In one embodiment, the system component comprises a braking mechanism or brake and the user actuatable component comprises a button. In such an embodiment, the button is configured to actuate the brake between a locked position, at which the brake engages a lift rod of the lift system to prevent rotation of the lift rod within the bottom rail, and an unlocked position, at which the brake disengages the lift rod to allow the lift rod to rotationally drive an associated lift station of the lift system.
In embodiments in which the various system components are configured to be coupled to the top wall of the bottom rail, the separate cover of the bottom rail assembly may be configured to be mounted to the bottom side of the rail. For instance, in one embodiment, the bottom rail may have an upside-down “U-shaped” profile defined by the top wall and opposed sidewalls such that an open bottom end is defined along the bottom side of the rail. In such an embodiment, the cover may be configured to be installed along the bottom side of the rail in order to cover the open bottom end, such as by pressing the cover against the bottom end to snap the cover into position relative to the bottom rail.

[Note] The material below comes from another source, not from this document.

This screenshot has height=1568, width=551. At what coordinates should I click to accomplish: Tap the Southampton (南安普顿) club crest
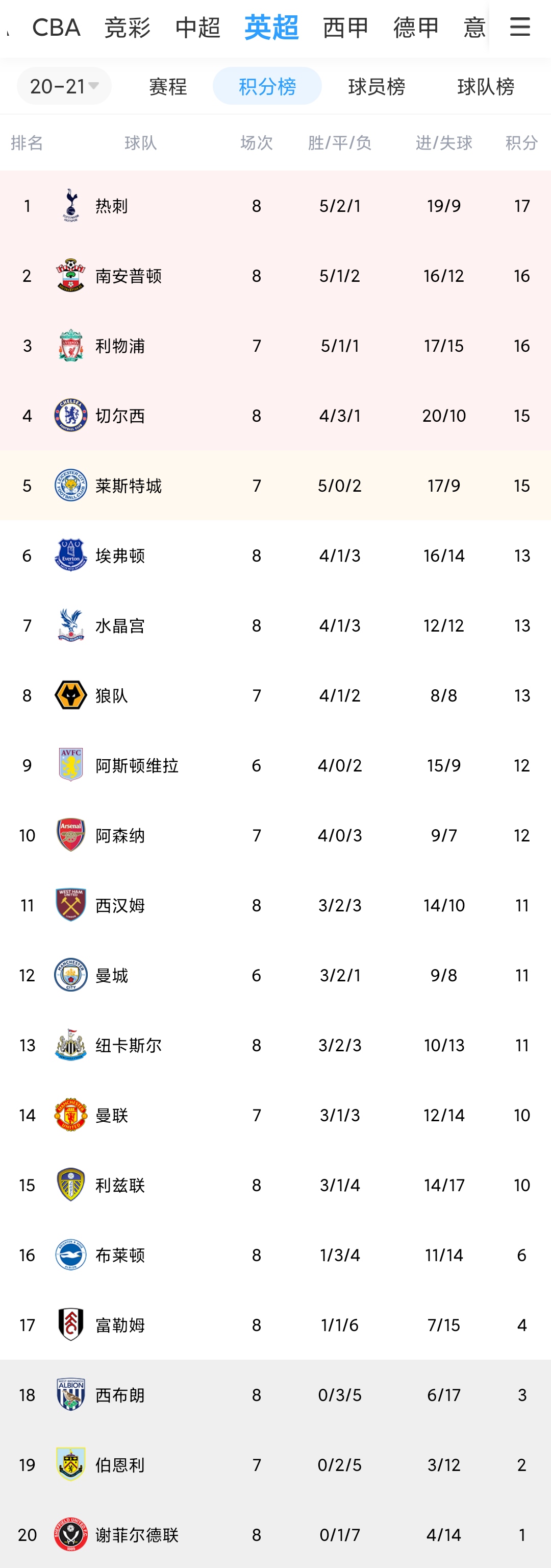[x=70, y=275]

Moreover, in accordance with aspects of the present subject matter, the disclosed snap-on cover may also be used as the structure to which one or more of the operating system components are mounted. Specifically, in several embodiments, as an alternative to mounting the system components directly to the bottom rail, such components may be mounted or pre-assembled onto the cover. The cover and associated components assembled thereon may then be snapped directly onto the bottom rail. Such an assembly method provides a significant improvement over the conventional sliding-based installation process described above.
For example, in one embodiment of the present subject matter, a covering for an architectural structure includes a headrail assembly and a bottom rail assembly supported relative to the headrail assembly via one or more lift cords. The bottom rail assembly includes a bottom rail having a first wall, a second wall, and first and second rail retention elements provided in operative association with the first and second walls, respectively. In addition, the bottom rail assembly includes a separate cover configured to be coupled to the bottom rail such that the bottom rail and the cover at least partially define an interior volume of the bottom rail assembly. The cover includes first and second cover retention members configured to be snapped into position relative to the first and second rail retention elements, respectively, of the bottom rail to secure the cover to the bottom rail. Moreover, the bottom rail assembly includes a lift system comprising at least one system component mounted to one of the bottom rail or the cover such that the at least one system component is supported within the interior volume of the bottom rail assembly by one of the bottom rail or the cover.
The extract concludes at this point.